▶ [Supplied material]:
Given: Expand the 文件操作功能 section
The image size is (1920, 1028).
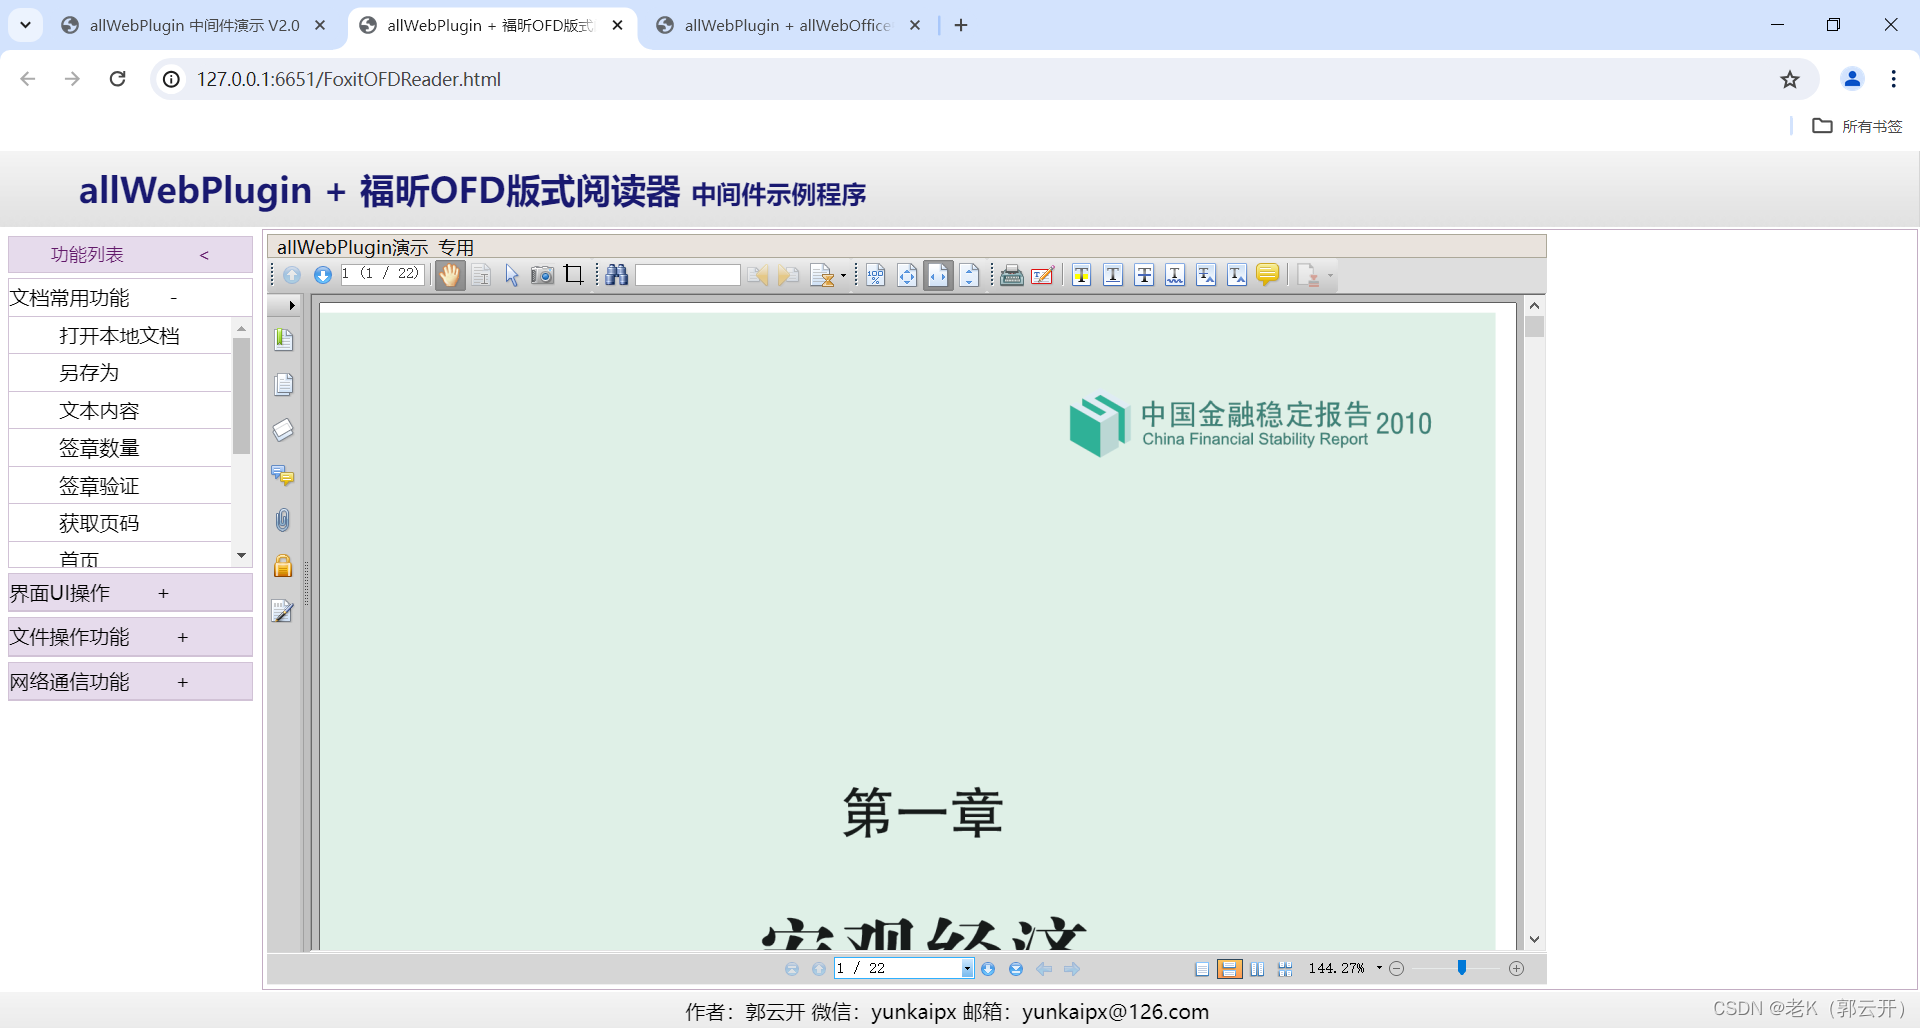Looking at the screenshot, I should pyautogui.click(x=129, y=637).
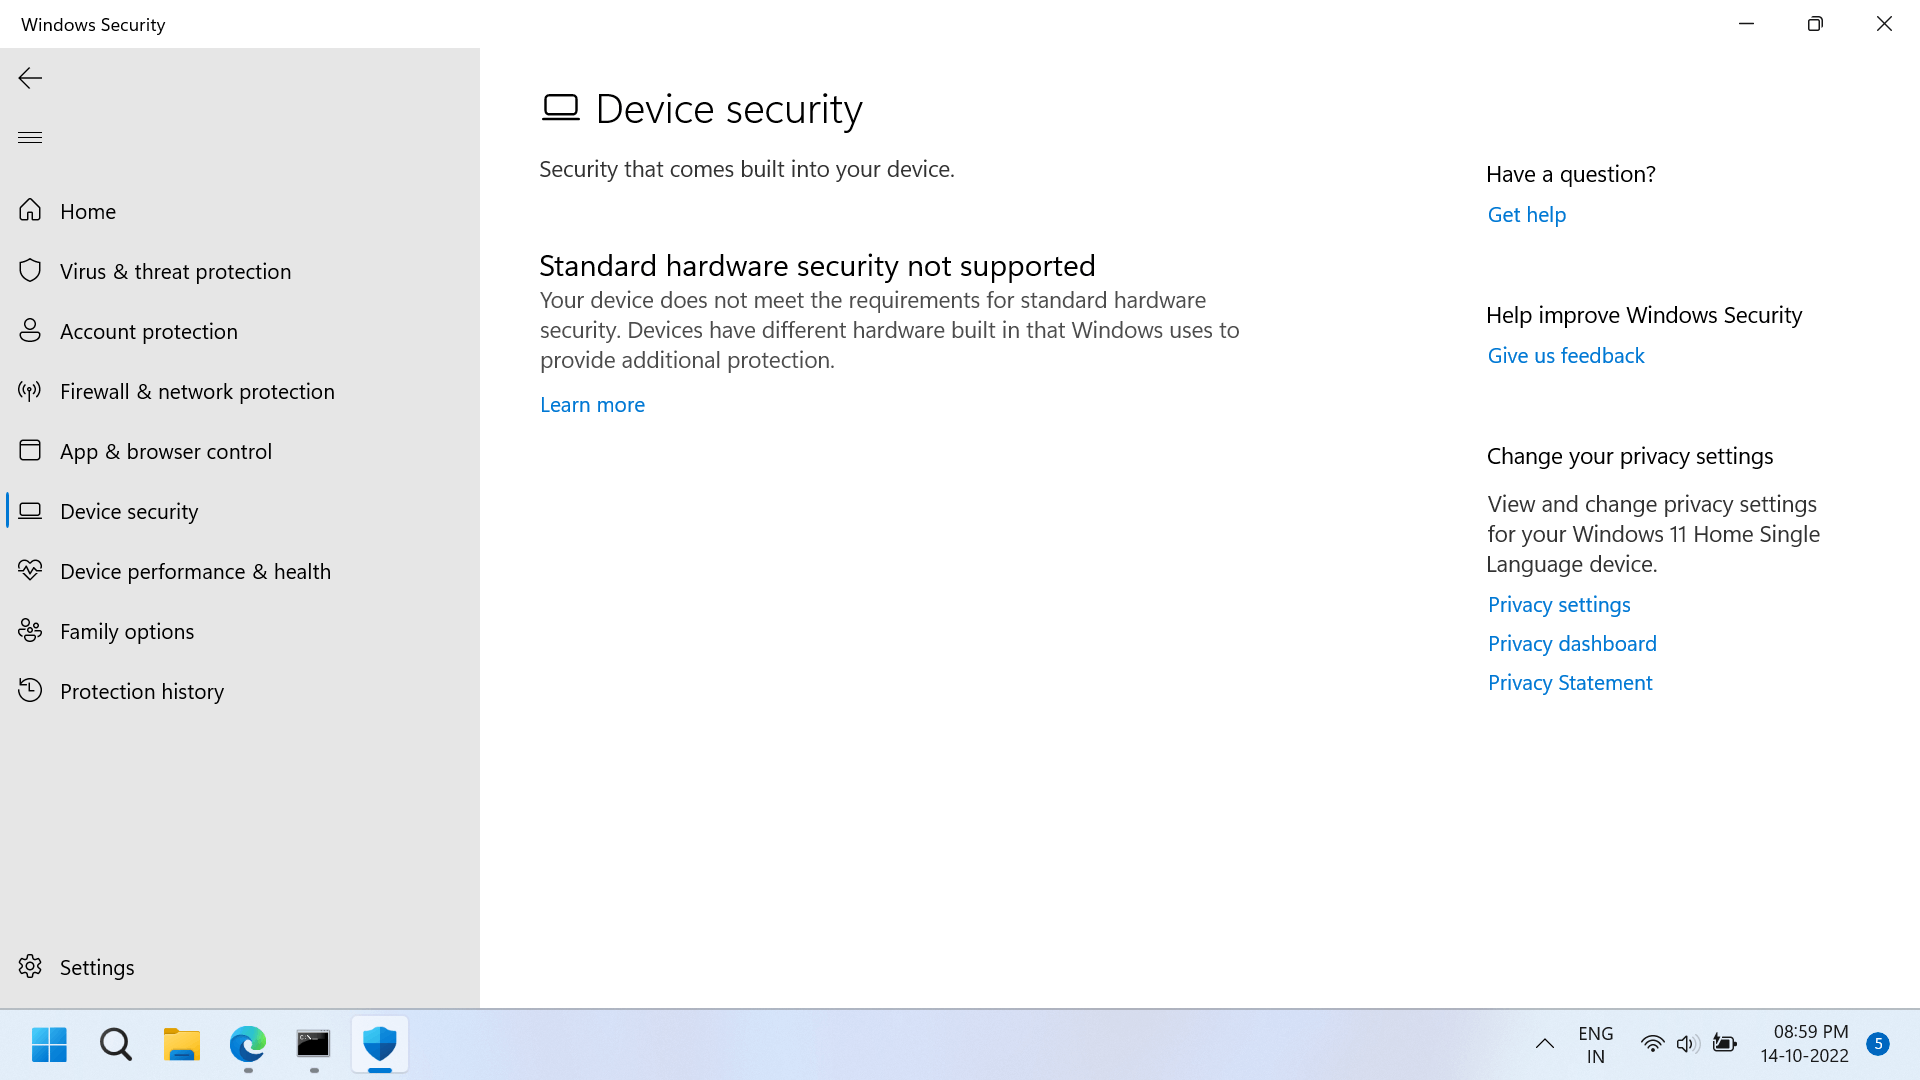Click the Get help link
The image size is (1920, 1080).
pos(1526,215)
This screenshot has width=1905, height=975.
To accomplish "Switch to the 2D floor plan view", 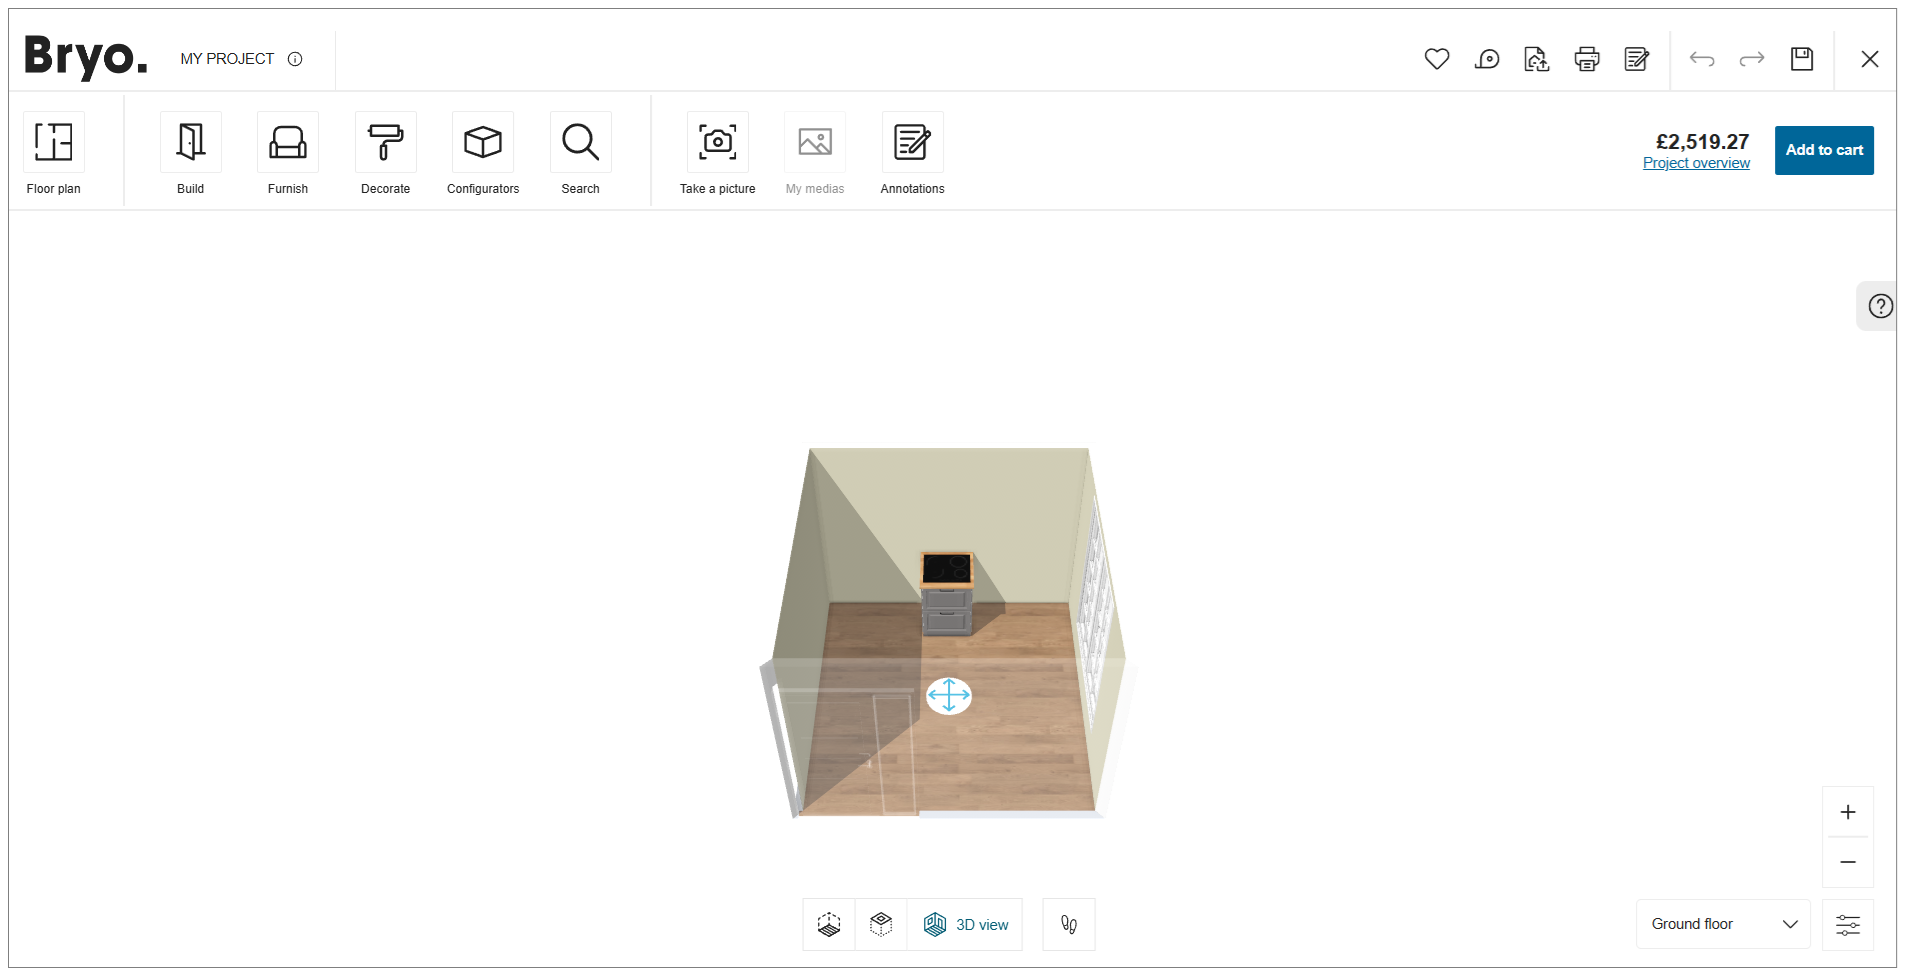I will click(828, 924).
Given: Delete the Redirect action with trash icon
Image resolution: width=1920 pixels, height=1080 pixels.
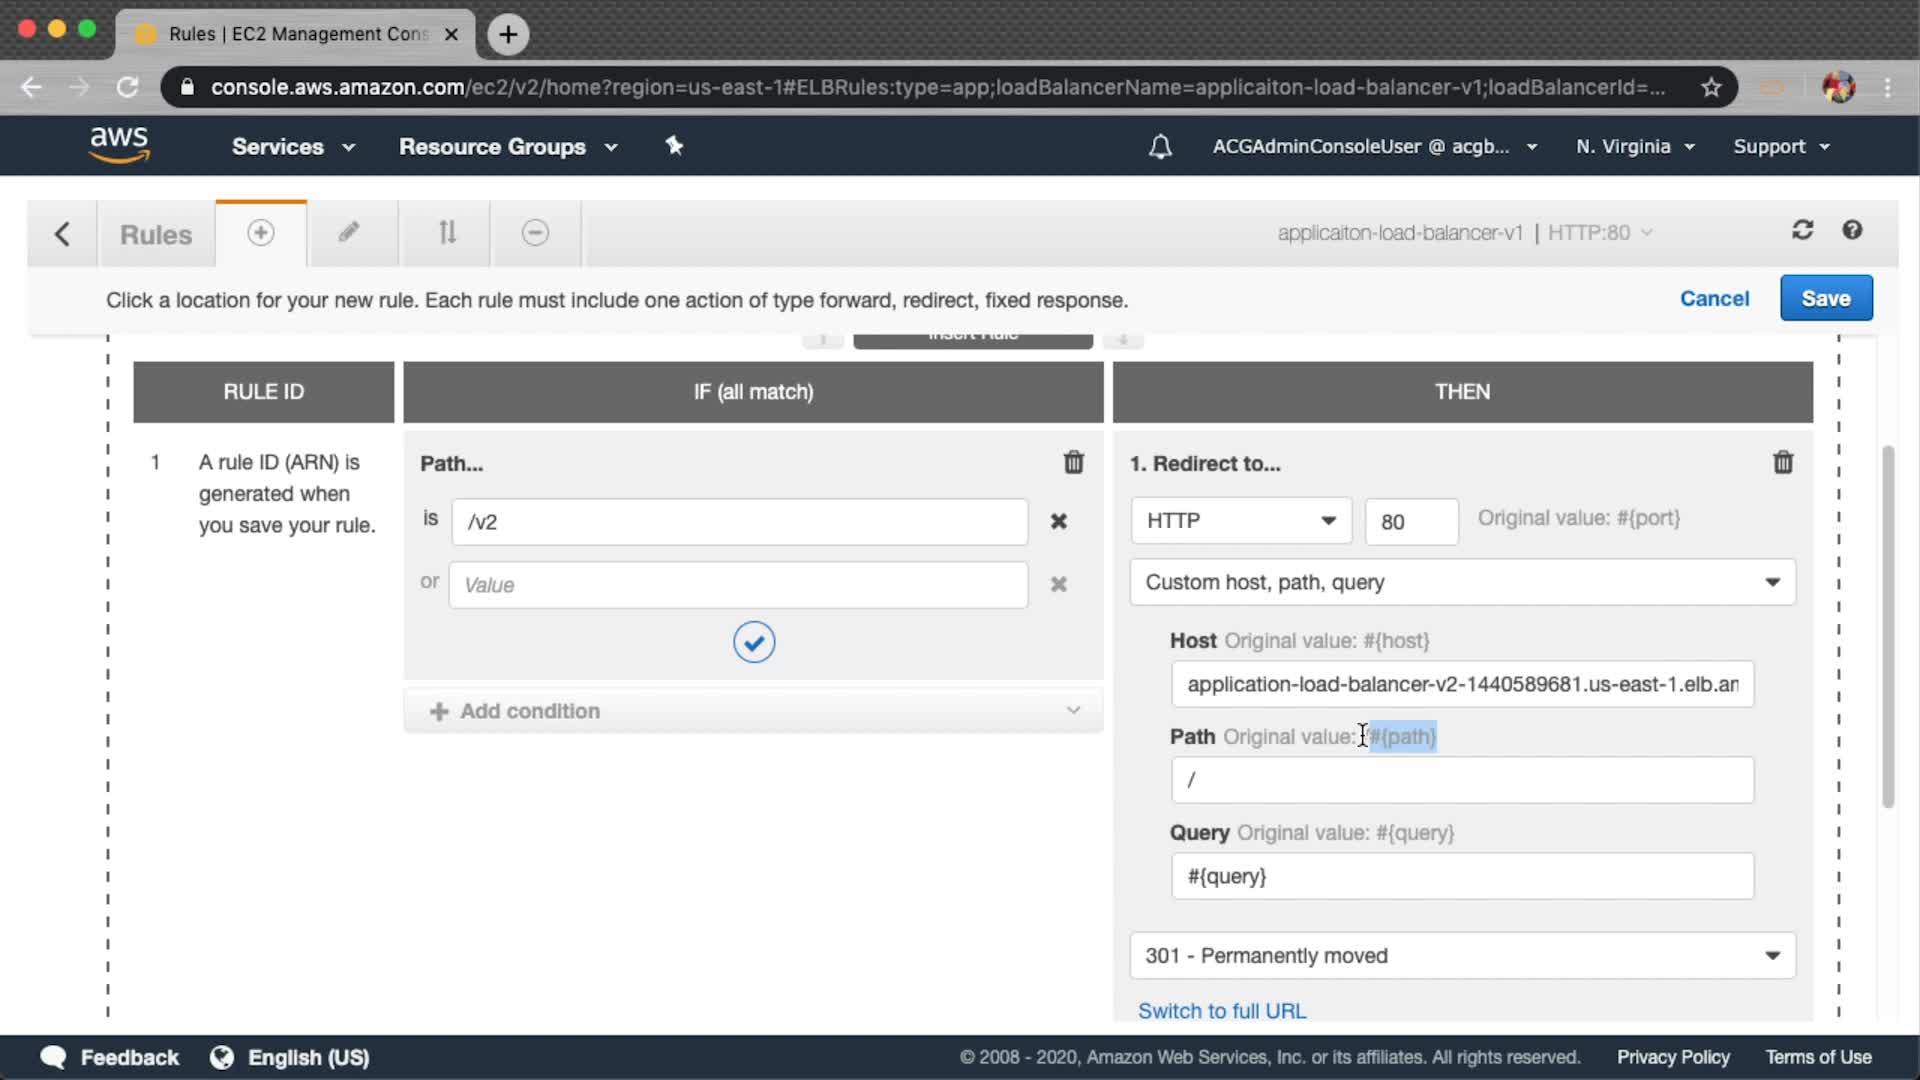Looking at the screenshot, I should tap(1782, 462).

▶ [What you have to do]:
Nothing but the lines from the line with "Given: Delete the" through the last line of the listing above should be repeated, and pictures should be left out.

▶ [Solved problem]:
Given: Delete the Redirect action with trash icon
Image resolution: width=1920 pixels, height=1080 pixels.
Looking at the screenshot, I should tap(1782, 462).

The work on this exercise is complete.